Control What You Can
You cannot control the way your ex-spouse acts or behaves, but you can control your own responses to the situation. Practice self-awareness during a difficult custody battle. Think about ways you could respond that will help the situation, not make it worse. This is especially important if your ex is a volatile or manipulative person who will try to get the best of you through conflict. Focus on your child, your goals, and what you know is true in the situation to stay grounded.
Protect Yourself
Set boundaries with your ex, limiting when and how you’re willing to discuss the situation. This can help prevent your ex from badgering or harassing you with emails, texts, and phone calls about child custody. Arrange to meet in safe, public places where you feel comfortable. Bring a neutral third-party friend or family member if you don’t feel safe being alone with your ex. Surround yourself with positive influences and people who love you to help you through this difficult custody battle.
Write Down Your Parenting Plan
Both parents should come up with parenting plans – ideally together. Allow your spouse to discuss things he/she doesn’t like about your plan, and you can do the same about his or hers. Compromise when appropriate. Offering up a compromise that you’re okay with can help foster the same behaviors from your ex. The more flexible you are with your plan, the more he or she may be. Write the plan down so that you both have rules to refer to during child custody/visitation exchanges. A parenting plan can help set ground rules and lead to compromises that can prevent or end high-conflict battles.
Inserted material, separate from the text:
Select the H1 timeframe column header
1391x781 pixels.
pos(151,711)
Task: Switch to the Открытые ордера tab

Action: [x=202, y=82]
Work with a Trustworthy Attorney
Sometimes custody battles become too intense or dramatic for parents to handle on their own. Retain an attorney rather than trying to navigate the California court system, look after your family, and protect your rights on your own. A good lawyer can communicate with your ex, helping prevent unnecessary tension and conflict. A lawyer can also set in motion the proper documents for an agreeable parenting plan, restraining orders, or any other documents your divorce case may require.